Expanded Panama Canal Could Mean a 10% Shift in East Asia Box Traffic from U.S. West to East Coast

by Ship & Bunker News Team
Monday June 22, 2015

The Boston Consulting Group (BCG) says that the completion of the Panama Canal expansion could mean as much as 10 percent of East Asia container traffic currently going to the U.S. West Coast would switch to East Coast ports by 2020.

"Rerouting that volume is equivalent to building a port roughly double the size of the ports in Savannah and Charleston," said BCG.

The news comes as a result of research conducted by BCG and C.H. Robinson, said to be the most comprehensive public study of how the canal's expansion is to alter the flow of cargo.

"The $5 billion expansion will permanently alter the competitive balance between ports on the East and West coasts," said BCG.

"With global container flows rising, West Coast ports will still handle more traffic than they do today, but they will experience lower growth rates and their market share will likely fall."

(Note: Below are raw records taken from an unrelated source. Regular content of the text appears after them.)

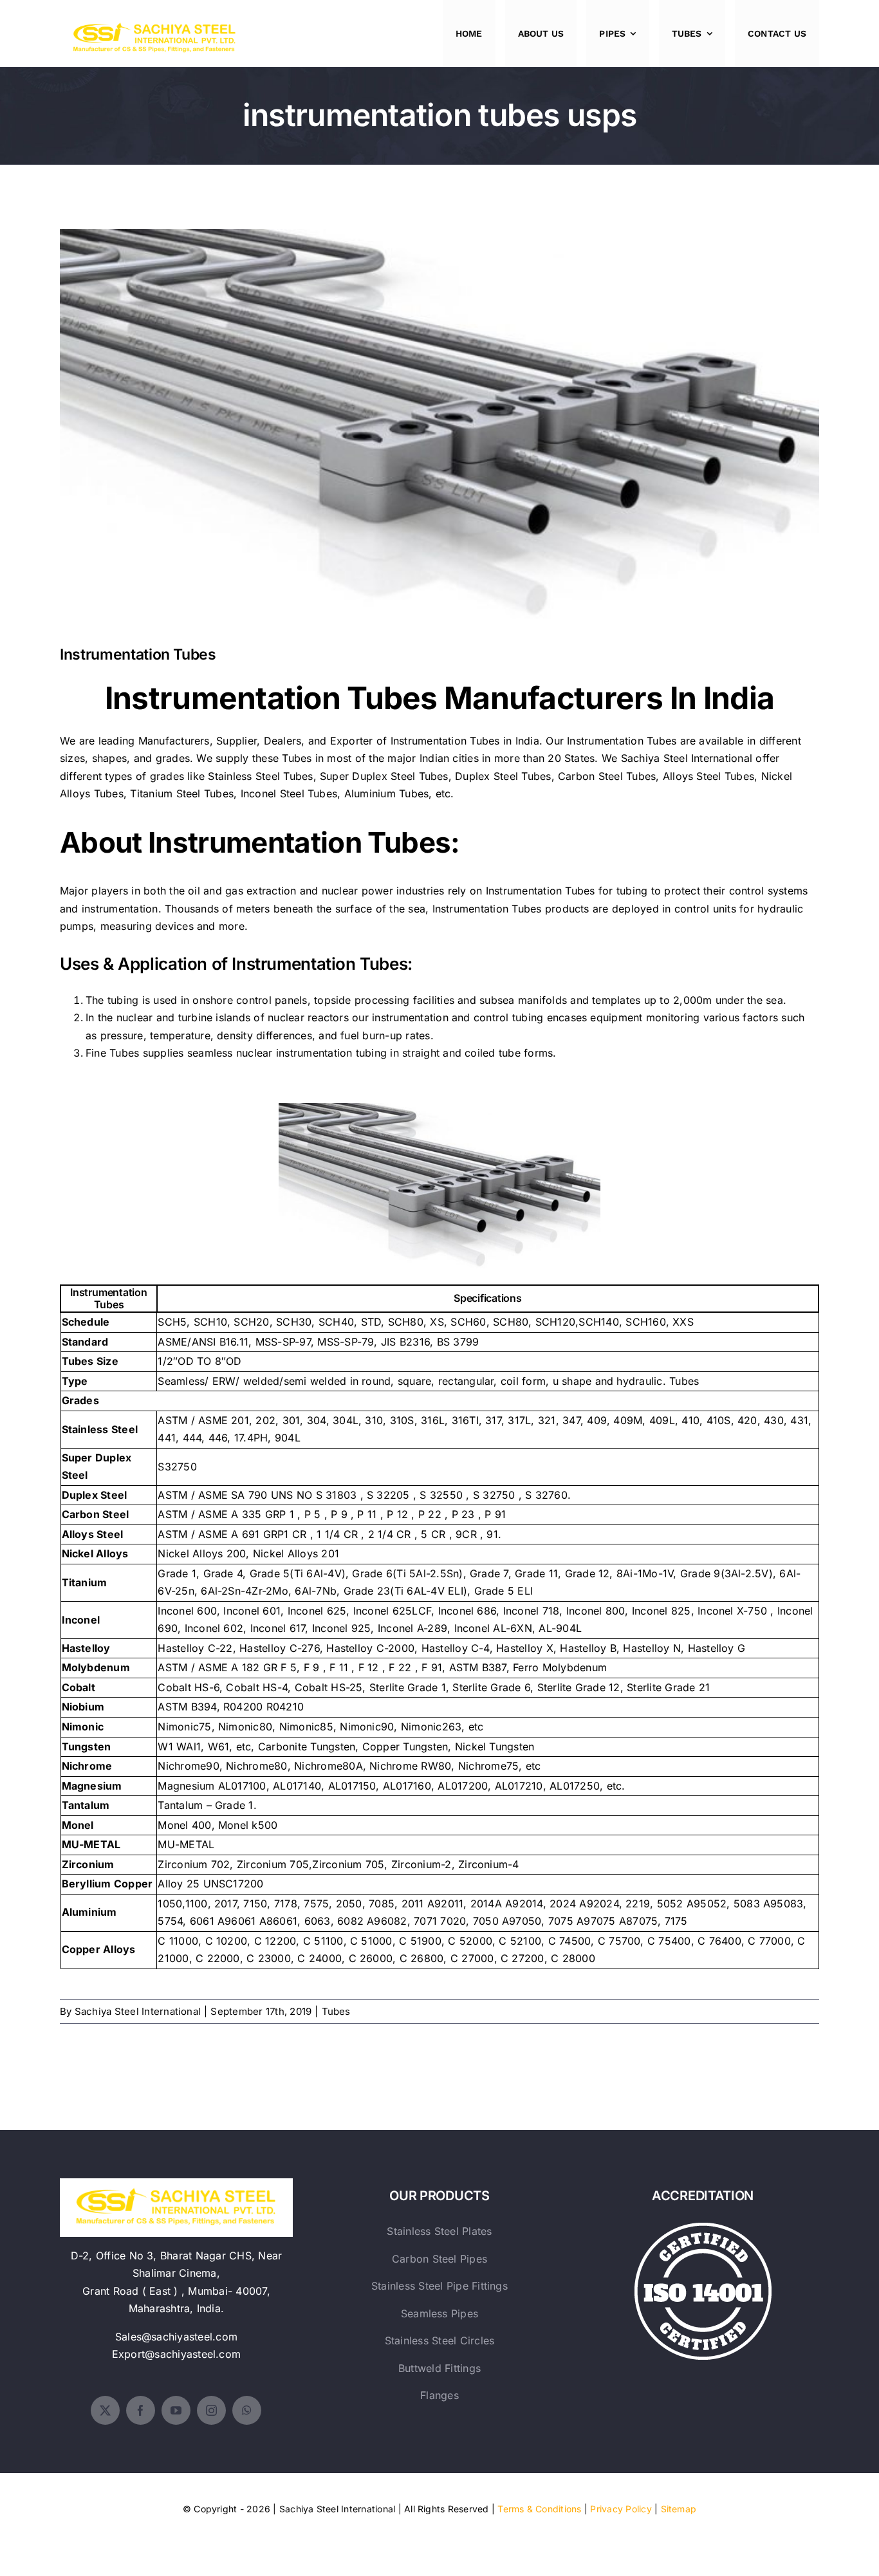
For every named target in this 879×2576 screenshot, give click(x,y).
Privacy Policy (620, 2508)
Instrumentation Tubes (439, 418)
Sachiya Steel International (686, 758)
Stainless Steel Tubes (260, 776)
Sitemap (679, 2508)
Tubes (336, 2011)
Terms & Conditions (539, 2508)
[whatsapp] (246, 2410)
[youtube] (176, 2410)
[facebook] (140, 2410)
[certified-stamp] (703, 2227)
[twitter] (105, 2410)
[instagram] (211, 2410)
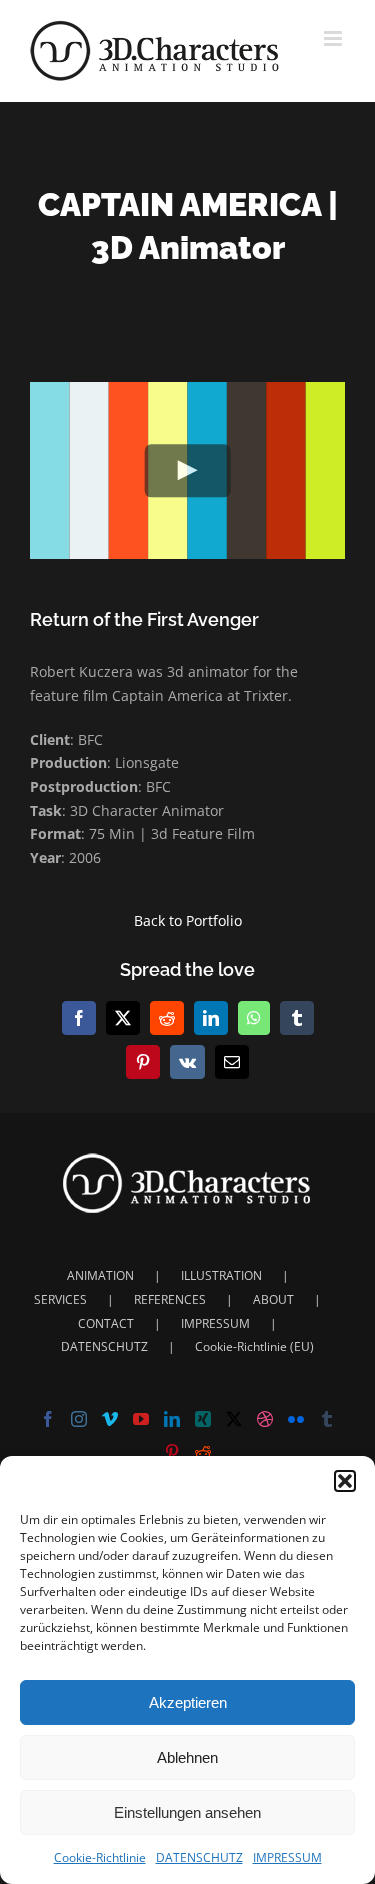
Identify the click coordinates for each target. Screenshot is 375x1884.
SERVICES (60, 1299)
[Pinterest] (172, 1452)
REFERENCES (170, 1299)
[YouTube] (141, 1419)
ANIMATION (100, 1275)
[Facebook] (48, 1419)
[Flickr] (296, 1419)
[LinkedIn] (172, 1419)
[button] (345, 1481)
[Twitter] (234, 1419)
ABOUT (273, 1299)
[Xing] (203, 1419)
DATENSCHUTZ (199, 1857)
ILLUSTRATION (221, 1275)
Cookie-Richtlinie (100, 1857)
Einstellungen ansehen (187, 1812)
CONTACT (106, 1323)
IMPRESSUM (287, 1857)
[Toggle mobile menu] (334, 38)
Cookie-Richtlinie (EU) (254, 1346)
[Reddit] (203, 1452)
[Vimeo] (110, 1419)
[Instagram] (79, 1419)
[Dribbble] (265, 1419)
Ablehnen (187, 1757)
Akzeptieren (188, 1702)
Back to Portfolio (188, 920)
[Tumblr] (327, 1419)
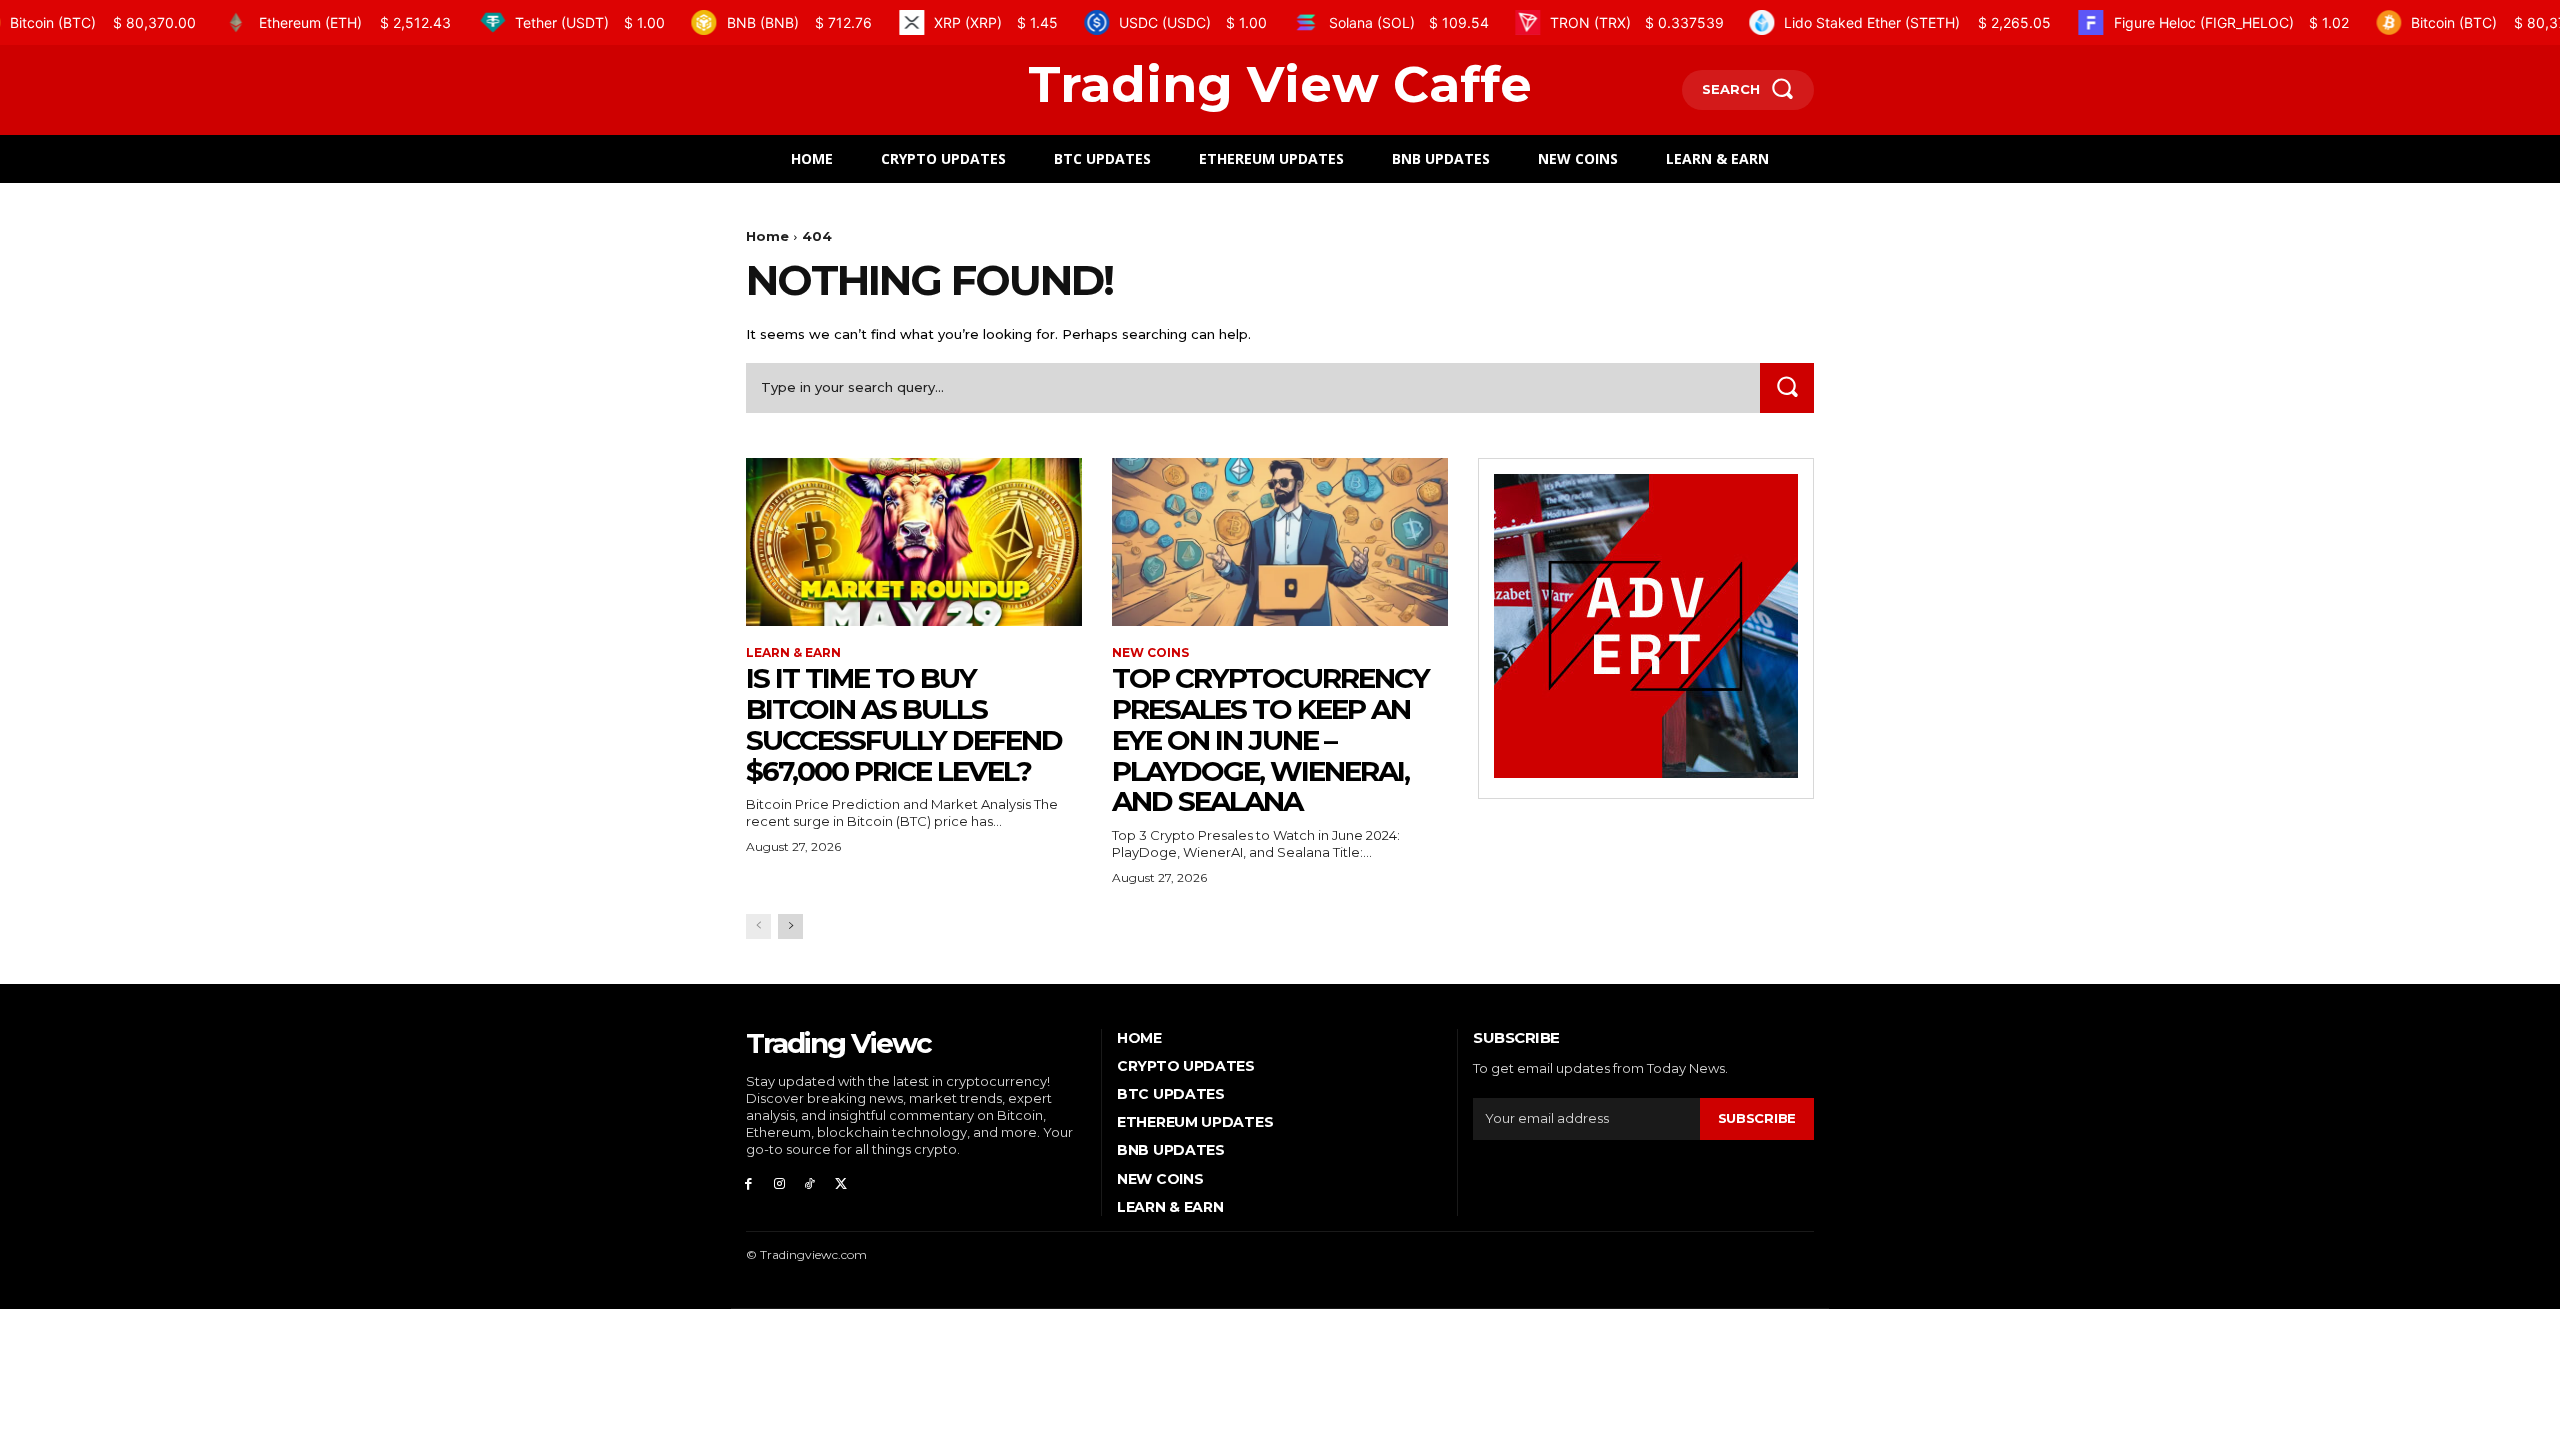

BCG says once larger box ships are able to transit the canal, it will be come more cost effective, but slower, to ship to the East Coast.

"The canal's expansion will permit big, efficient 'post-Panamax' container ships - which have two to three times the capacity of current vessels - to reach the East Coast," stated BCG.

"Those ports will then become more cost competitive because it is cheaper to move cargo by water than over land.

"West Coast ports, however, will remain the destination of choice for shippers who need to use the fastest routes possible," added BCG.

In 2014, a reported 35 percent of container traffic arrived to the U.S. East Coast ports from East Asia, which BCG says current growth trends would push that share to 40 percent by 2020 without the canal's expansion, and 50 percent with the expansion.

The report is also said to have examined four additional scenarios to help define the boundaries of how much container traffic will swing geographically under different conditions for energy prices, canal tolls, infrastructure investments, and economic growth.

"High energy prices, for example, encourage fuel-efficient water travel and favour East Coast ports," said BCG.

Overall, BCG says the the Los AngelesLong Beach complex will receive less traffic than if the expansion were not to occur, experiencing growth at an average rate of 5 to 10 percent per year through 2020.

Last week a survey found that almost half of participating shippers indicated plans to shift cargo from U.S. West Coast ports to East Coast ports because of congestion earlier in the year caused by an extended labour dispute.